_Stated goal_:
Copy the passage on witchcraft accusations and the transfer of guilt in full, word for word.

This did much more than explain away the unfortunate incident. In this age there was a new emphasis on personal piety.

Whenever conscientious people sinned, whenever they failed to adhere to the demanding standards of behavior that were being so loudly proclaimed, or whenever they experienced doubts about their own sanctity, they had to deal with what could be profound feelings of guilt and moral unworthiness...when people experienced this type of guilt, they naturally sought to relieve it in any way possible, and one of the methods frequently employed was to transfer it to another person.[11]

But it was more that just feelings of guilt that needed to be put aside. There was a very real danger in the minds of these people in failing in any social failing, including the duty of giving charity: 

Physical afflictions were the punishment for social deviation and men might well tremble when they heard a widow's curse, backed, as it was said to be in the Bible, by God's power.[12] But by suggesting that the widow was a witch the power of the old sanctions to neighborly behavior, especially cursing, was broken...[A]n accusation of witchcraft was a clever way of reversing the guilt, of transferring it from the person who had failed in his social obligation under the old standard to the person who had made him fail.[13]

 Furthermore, accusations of witchcraft "could be a reason for terminating a relationship which had become intolerable or an excuse for ill-treating or quarrelling with an inferior."[14] 

Another trait likely to get one branded a witch was a foul temperament.

Target location records:
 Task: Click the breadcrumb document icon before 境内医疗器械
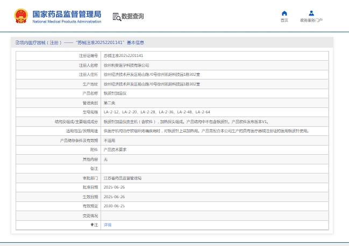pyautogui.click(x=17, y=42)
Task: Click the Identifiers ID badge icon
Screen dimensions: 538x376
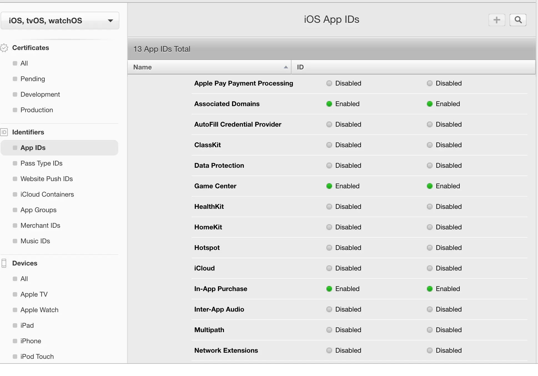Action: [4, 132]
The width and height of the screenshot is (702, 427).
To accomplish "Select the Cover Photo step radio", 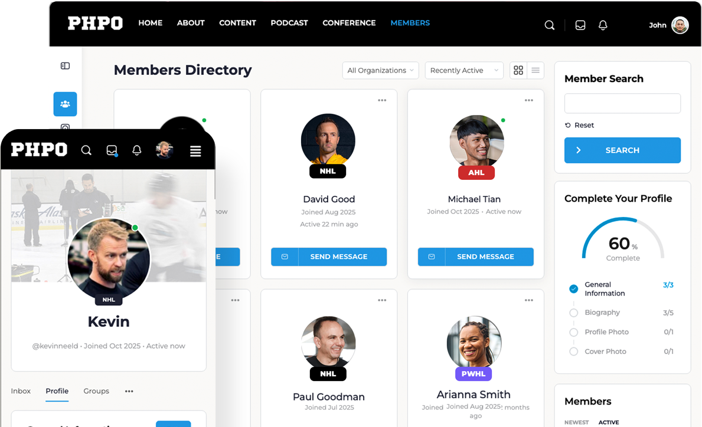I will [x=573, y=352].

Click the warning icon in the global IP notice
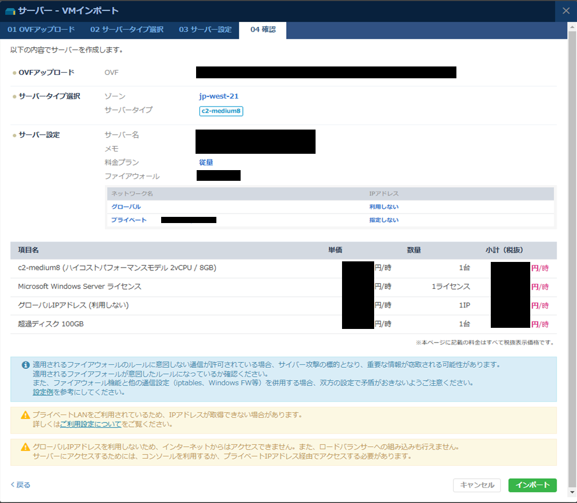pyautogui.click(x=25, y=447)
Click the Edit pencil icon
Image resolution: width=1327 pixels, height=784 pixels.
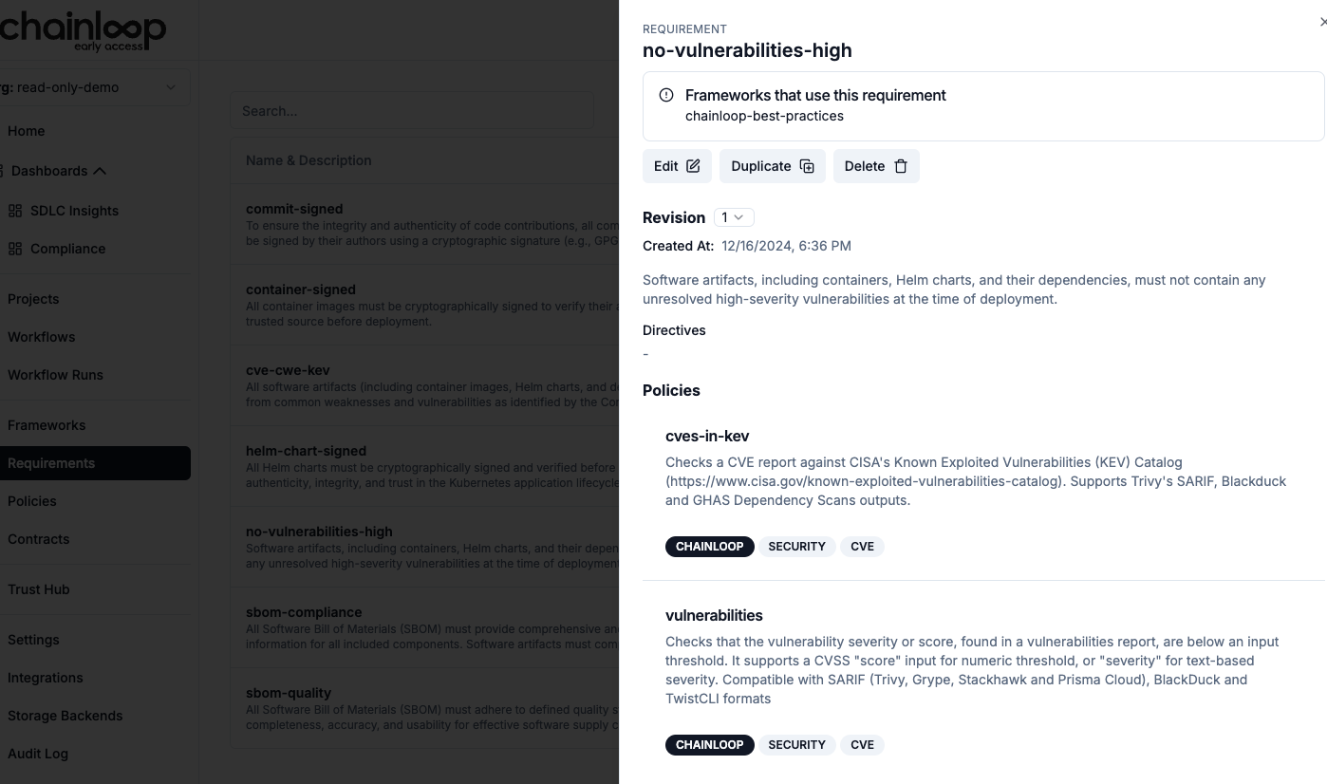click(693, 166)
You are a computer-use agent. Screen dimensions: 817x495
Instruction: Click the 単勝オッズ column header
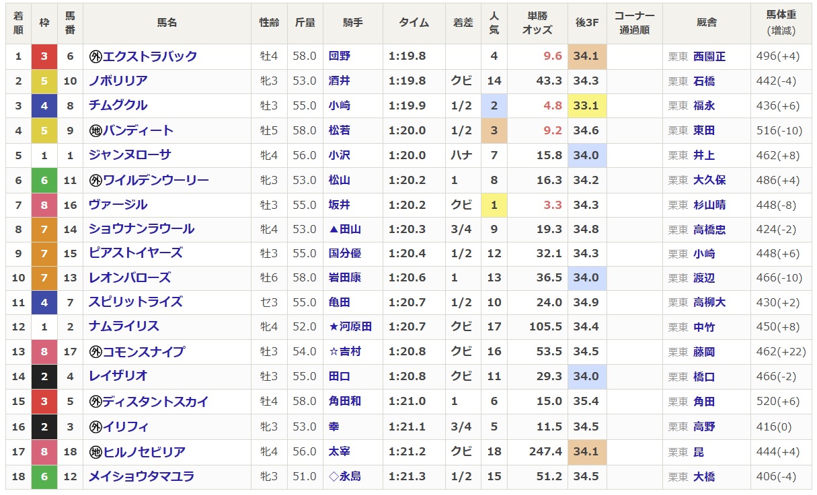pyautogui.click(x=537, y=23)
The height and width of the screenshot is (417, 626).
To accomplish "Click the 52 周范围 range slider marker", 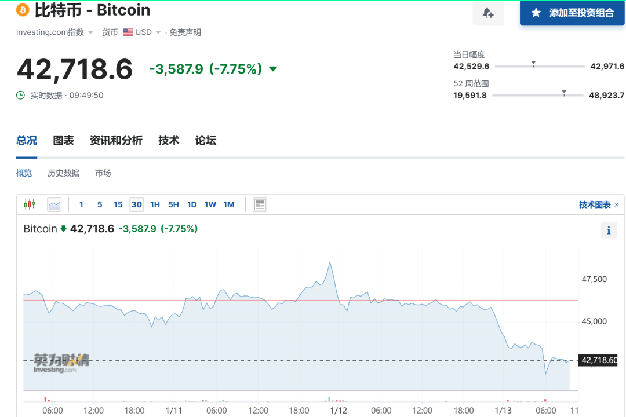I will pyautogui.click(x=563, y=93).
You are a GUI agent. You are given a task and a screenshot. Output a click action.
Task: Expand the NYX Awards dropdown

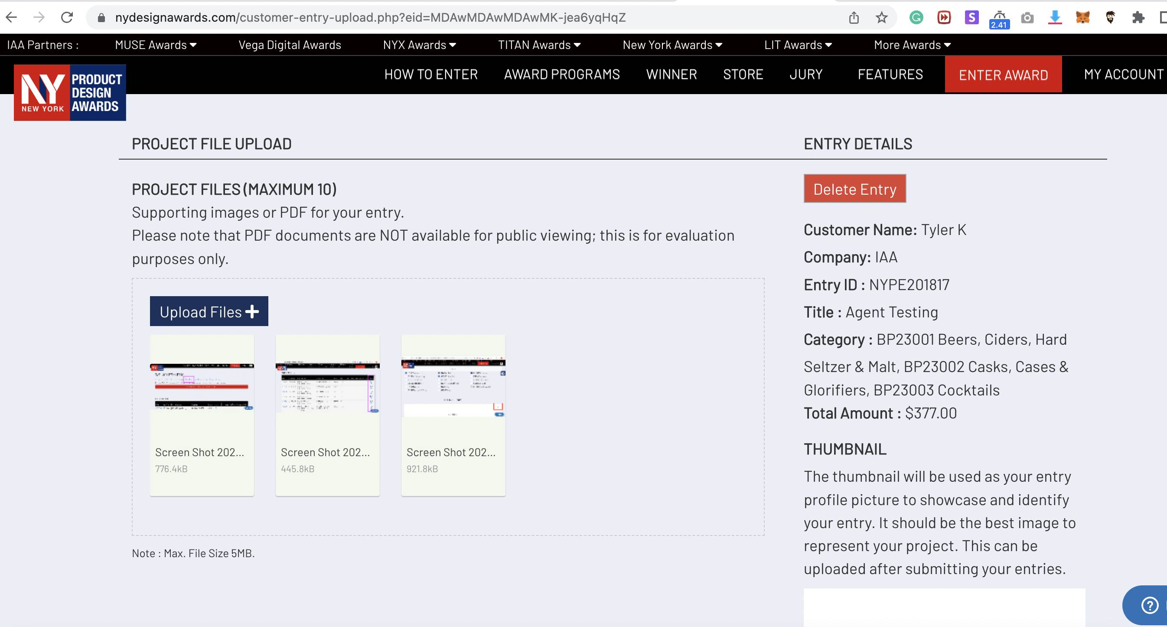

_The response_:
This did much more than explain away the unfortunate incident. In this age there was a new emphasis on personal piety.

Whenever conscientious people sinned, whenever they failed to adhere to the demanding standards of behavior that were being so loudly proclaimed, or whenever they experienced doubts about their own sanctity, they had to deal with what could be profound feelings of guilt and moral unworthiness...when people experienced this type of guilt, they naturally sought to relieve it in any way possible, and one of the methods frequently employed was to transfer it to another person.[11]

But it was more that just feelings of guilt that needed to be put aside. There was a very real danger in the minds of these people in failing in any social failing, including the duty of giving charity: 

Physical afflictions were the punishment for social deviation and men might well tremble when they heard a widow's curse, backed, as it was said to be in the Bible, by God's power.[12] But by suggesting that the widow was a witch the power of the old sanctions to neighborly behavior, especially cursing, was broken...[A]n accusation of witchcraft was a clever way of reversing the guilt, of transferring it from the person who had failed in his social obligation under the old standard to the person who had made him fail.[13]

 Furthermore, accusations of witchcraft "could be a reason for terminating a relationship which had become intolerable or an excuse for ill-treating or quarrelling with an inferior."[14] 

Another trait likely to get one branded a witch was a foul temperament.